Man kann überliefertes Kulturgut zwischen verstaubenden Buchdeckeln mit konservatorischer Betulichkeit lagern – und dann schon mal aufgrund „unerklärlicher Versäumnisse“ die Anna-Amalia-Bibliothek mit Unikaten abbrennen lassen oder das Kölner Stadtarchiv in Schutt und Asche legen. Oder man kann wie Google das Wissen der Welt sozusagen unterschiedslos auf den Scanner legen, es allerorten und für allezeit zugänglich machen.

Eine Suchmaschine kann man intelligent zu machen versuchen, indem man Semantik, also logische Strukturen, implementiert – und tatsächlich gibt es deutsche Forschungsprojekte, die ernsthaft dieses Ziel verfolgt haben und zweifellos (und markterfolglos) in der Tradition des Hegel’schen Weltgeistes anzusiedeln sind. Man kann aber auch wie Google-Suchanfragen mit 99 Prozent Müll beantworten, und das eine Prozent Rest ist dann immer noch ausreichend, um die Anfrage zu erledigen. Man kann beliebig komplexe Datenstrukturen sozusagen auf Verdacht und „dumm“ durchsuchen und wird überraschende und nützliche Korrelationen finden. „Data Mining“ nannte man dies bisher. Nun heißt es „Big Data“.

Größe gilt in Amerika beinahe als Wert an sich und ist Teil der Mentalität, wie diverse Buchtitel suggerieren: „Denken Sie groß!“, „Erfolg durch großzügiges Denken“, „Die Wunderwirkung großzügigen Denkens“, „Denke nach und werde reich“, „Kraft des positiven Denkens.“ In letzterem Buch findet sich der in deutschen Ohren obszön klingende Satz: „Der Mensch ist auf Erden, um ein erfülltes, glückliches, herrliches Leben zu führen.“ Stets waren Größe und der Mut zur Größe, der Wille zur Macht, Anlass und Antrieb zur komfortablen Möblierung des eigenen Landes und zur Umgestaltung der restlichen Welt (soweit sie den eigenen Interessen hinderlich war). Hier wird Realpolitik im eigentlichen Sinne betrieben, mit einer klaren Rangfolge: Macht zu haben heißt, der Macht jederzeit zum Recht verhelfen zu können.
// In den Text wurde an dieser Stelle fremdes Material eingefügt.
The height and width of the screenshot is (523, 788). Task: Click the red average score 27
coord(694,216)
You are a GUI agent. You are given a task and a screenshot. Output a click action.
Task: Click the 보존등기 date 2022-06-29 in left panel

„Amerikas Hang zur Größe ist eine Platitude, gleich, ob man an Autos, Kühlschränke oder Flughäfen denkt.“

Sich über Amerikas Schulden das Maul zu zerreißen und deren Schuldhaftigkeit anzuprangern ist leicht. Leicht ist es auch, über den Dauerstau auf den Straßen der amerikanischen Ballungsgebiete und die damit verbundene schlechtere Luftqualität die Nase zu rümpfen und die verfehlte Verkehrspolitik anzuprangern. Soviel Verkehr will erst einmal bewältigt sein. Jedes deutsche, großstädtische Straßennetz bräche bei dieser Verkehrslast sofort zusammen, weil seine Regelung mit dem vorgeblichen Ziel der Sicherheitsmaximierung doch nur den Zweck der Effizienzverminderung verfolgt. In Personenkilometern gerechnet ist der amerikanische Verkehr keineswegs unerträglich unsicher, der deutsche Verkehr jedoch sicher unerträglich, weil er Freiheit enteignet und Rationalität sabotiert.

Fazit

Man kann Kontrast und Konflikt der beiden skizzierten Lebensstile philosophisch unschwer vertiefen und beispielsweise im 19. Jahrhundert auf die Strömungen von Pragmatismus (USA) und deutscher „idealistischer“ Systemphilosophie zurückführen. Man kann sich über die Weltverbesserungsattitüde der in den einschlägigen IT-Firmen verkörperten kalifornischen Ideologie belustigen, doch dass sie im Markt höchst erfolgreich funktioniert, haben inzwischen auch die EU-Marktstrategen bemerkt – und kein Gegenmittel zur Hand. Und notabene kommt der Transhumanismus, den unter anderem Ray Kurzweil in seiner Singularitätsuniversität propagiert, eigentlich aus Sachsen, von dem Dynamit-Denker Nietzsche, der auch schon wusste, dass der Mensch etwas ist, das überwunden werden muss. Man sagt sogar, dass die deutsche Rede vom Über-Menschenund Über-Ich bei der Namensgebung der Taxivermittlungsagentur Uber Pate gestanden habe, bei der verständlicherweise lediglich die Umlautpunkte wegfallen mussten. Man könnte also die deutsche Geschichte und Geistesgeschichte durchaus kreativer lesen und käme viel weiter. Wenn man aber pragmatische Gesichtspunkte und Strategien, wie sie in den USA allenthalben erfolgreich praktiziert werden, auch künftig abzulehnen gedenkt, wird man sich darauf einstellen können, in der Bedeutungslosigkeit zu verschwinden.